A Europa bloqueará produtos fabricados com trabalho escravo e sancionará empresários
Na semana passada, o Parlamento Europeu aprovou normas que impedirão o acesso a seus mercados de produtos elaborados com trabalho escravo e obrigarão as empresas a prestarem contas.
Daniel Gatti
2 | 5 | 2024
Imagen: Allan McDonald
Por um lado, os 27 países da União Europeia se comprometem a não admitir nenhum produto fabricado com trabalho análogo à escravidão; por outro, incorporaram a suas legislações disposições das Nações Unidas sobre a responsabilidade social das empresas nesta matéria.
“Empresas e setores econômicos inteiros terão que fazer a partir de agora um sério esforço para garantir o respeito aos direitos humanos em toda a cadeia de abastecimento”, disse a eurodeputada liberal holandesa Samira Rafaela, poente dos dois textos aprovados.
Wies Willems, especialista em matérias-primas na América Latina da Rede Eu-Lat, disse ao meio de comunicação alemão Deutsche Welle que essas novas leis “podem significar uma mudança de paradigma em direitos humanos e respeito ao meio ambiente nas cadeias de valor das empresas europeias".
"Nós conseguimos incluir algumas disposições, como o acesso à justiça das vítimas e a responsabilidade civil em casos de violações por parte das empresas, mas também existem algumas limitações", disse este consultor de empresas e direitos humanos da organização belga BroederlijkDelen.

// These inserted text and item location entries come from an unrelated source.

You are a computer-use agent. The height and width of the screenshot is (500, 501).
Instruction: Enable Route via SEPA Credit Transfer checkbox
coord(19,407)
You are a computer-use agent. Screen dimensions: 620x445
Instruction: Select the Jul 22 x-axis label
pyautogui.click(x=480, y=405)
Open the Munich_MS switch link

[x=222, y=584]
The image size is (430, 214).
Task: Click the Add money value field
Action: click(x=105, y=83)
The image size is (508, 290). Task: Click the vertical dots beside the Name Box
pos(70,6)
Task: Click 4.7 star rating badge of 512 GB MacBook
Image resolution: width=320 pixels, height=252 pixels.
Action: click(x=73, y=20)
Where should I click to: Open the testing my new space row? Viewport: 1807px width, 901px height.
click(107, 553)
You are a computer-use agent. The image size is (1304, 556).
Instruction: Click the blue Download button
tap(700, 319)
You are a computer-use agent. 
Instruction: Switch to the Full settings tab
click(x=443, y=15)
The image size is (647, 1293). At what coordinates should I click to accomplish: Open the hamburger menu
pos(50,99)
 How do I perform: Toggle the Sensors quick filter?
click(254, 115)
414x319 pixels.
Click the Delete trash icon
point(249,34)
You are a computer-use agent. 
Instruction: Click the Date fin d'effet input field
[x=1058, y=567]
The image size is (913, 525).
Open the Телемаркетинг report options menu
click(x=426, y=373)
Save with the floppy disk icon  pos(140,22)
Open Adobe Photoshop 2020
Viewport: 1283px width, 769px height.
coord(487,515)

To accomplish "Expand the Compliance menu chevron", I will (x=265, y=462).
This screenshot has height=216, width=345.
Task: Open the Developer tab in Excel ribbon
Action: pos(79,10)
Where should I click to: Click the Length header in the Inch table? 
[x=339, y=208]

Entre as limitações afirmou que as novas normas não são aplicáveis ao setor financeiro.
“Também não é bom que somente as empresas com mais de mil funcionários” estejam envolvidas. Ou que “a empresa somente tenha que assumir responsabilidade se for comprovado que não cumpriu intencionalmente ou por negligência; se o dano foi causado por seus parceiros comerciais, ela não tem responsabilidade".
Uma boa notícia para as vítimas é que elas poderão recorrer ante tribunais europeus para serem indenizadas por terem sido submetidas a trabalhos análogos à escravidão, afirmou Willems.
"É um avanço", disse, porque a grande maioria dessas pessoas, que trabalham geralmente em setores como a agricultura, a mineração e diversas atividades extrativistas, não tem acesso à justiça em seus países.
"É possível que esteja se abrindo também o caminho em direção a um tratado internacional vinculativo sobre empresas e direitos humanos", acrescentou o ativista belga.
Um documento elaborado em conjunto entre a Organização Internacional do Trabalho (OIT), a Organização Internacional para as Migrações e a ONG Walk Free indica que 86 por cento dos casos de trabalho forçado no mundo todo envolve atores privados.
Assinala também que os países do G20 “importam anualmente 468 bilhões de dólares em produtos com alto risco de terem sido fabricados sob trabalho forçado”.
O relatório “Estimações mundiais sobre a escravidão moderna” apresentado na Conferência Internacional do Trabalho, organizada pela OIT em junho de 2023, calcula, aproximadamente, um total de 28 milhões de pessoas submetidas a trabalho forçado.
"A retenção sistemática e deliberada do salário, utilizada pelos empregadores abusivos, para obrigar os trabalhadores a permanecerem em um posto de trabalho por medo de perder a renda acumulada, é a forma mais comum de coação, experimentada por 36% das pessoas em situação de trabalho forçado", diz o texto.
Uma pesquisa feita em 2014 pela OIT estabelecia que o lucro gerado através do trabalho forçado e recebido por toda a cadeia de empresas envolvidas era, no mínimo, de 150 bilhões de dólares.
Na América Latina, os trabalhadores e as trabalhadoras nessa situação ultrapassariam 1,2 milhões, com pontos altos na América Central e no Brasil.